Problem:
Throughout the listing below, copy each line containing "icon".

+++

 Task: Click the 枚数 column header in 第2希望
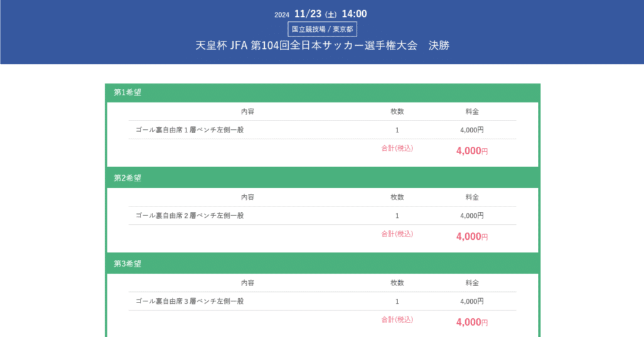[397, 197]
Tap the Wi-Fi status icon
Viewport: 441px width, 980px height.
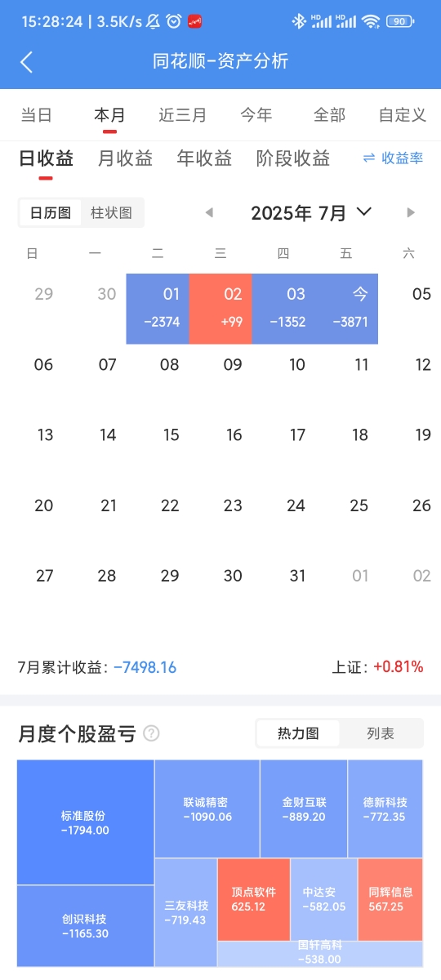[372, 21]
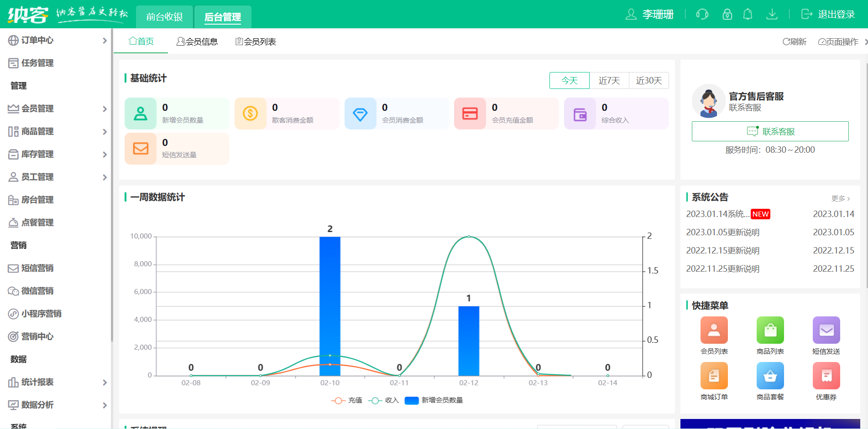Expand 统计报表 sidebar menu
868x429 pixels.
(57, 382)
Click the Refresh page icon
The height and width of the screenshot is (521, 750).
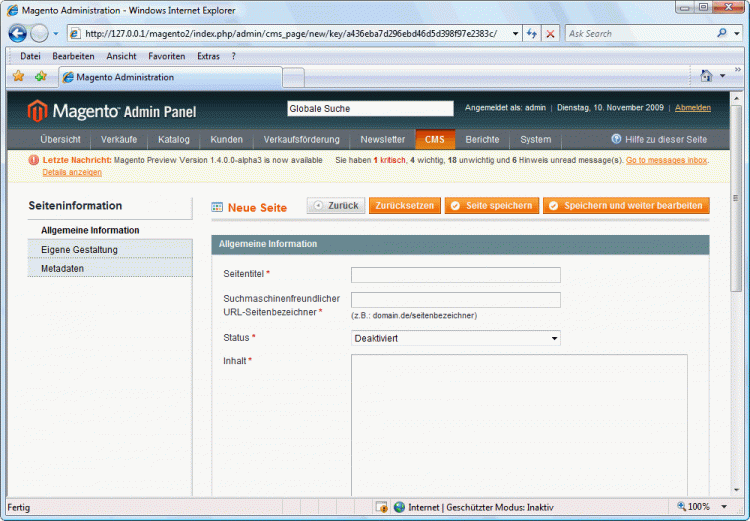click(531, 33)
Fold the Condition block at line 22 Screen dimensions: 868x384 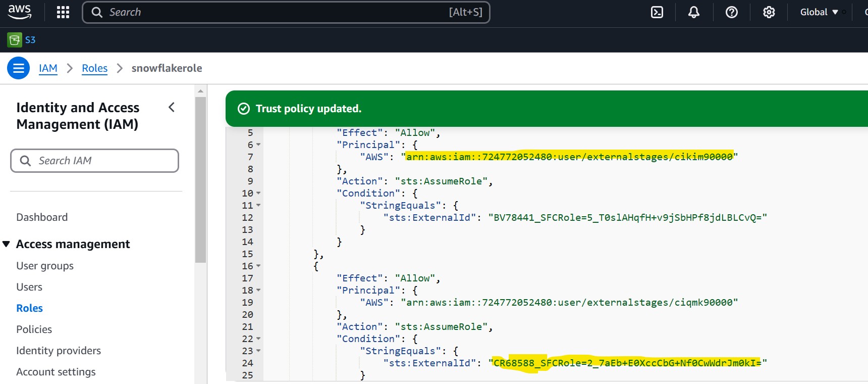tap(258, 339)
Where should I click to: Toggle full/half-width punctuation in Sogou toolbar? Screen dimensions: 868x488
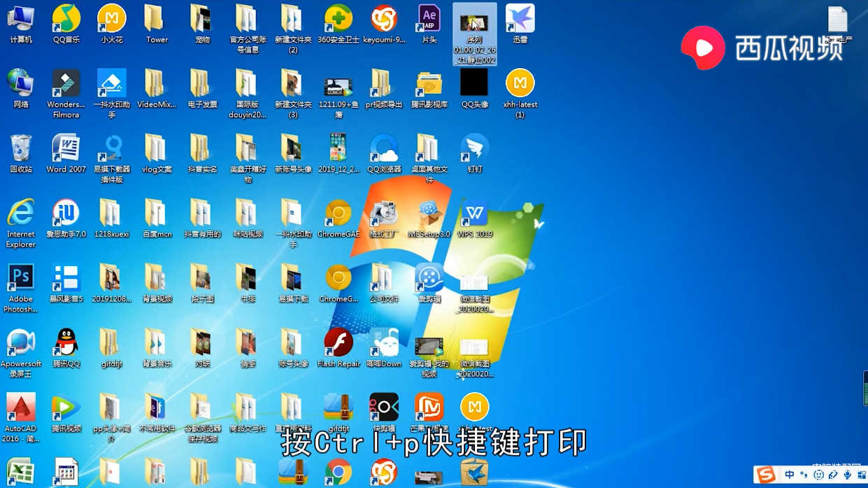(804, 475)
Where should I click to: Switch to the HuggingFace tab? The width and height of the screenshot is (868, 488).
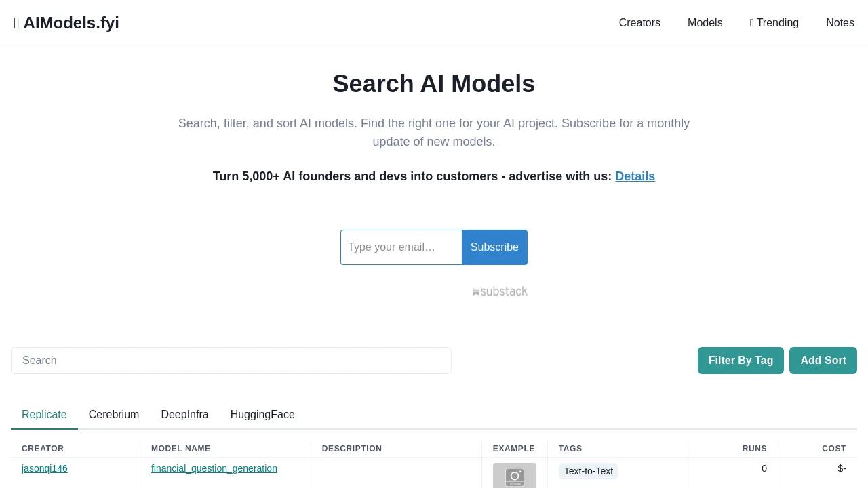pyautogui.click(x=262, y=415)
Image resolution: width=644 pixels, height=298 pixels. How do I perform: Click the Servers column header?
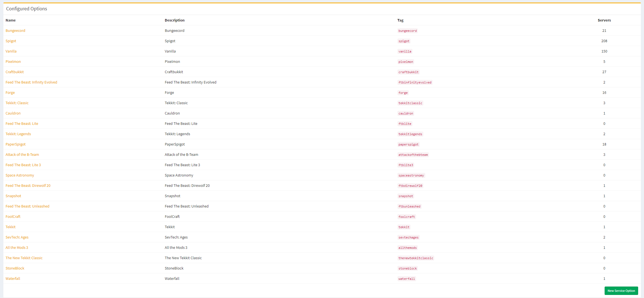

+++

Response to this task:
Tap the Wi-Fi status icon
Click the Refresh page icon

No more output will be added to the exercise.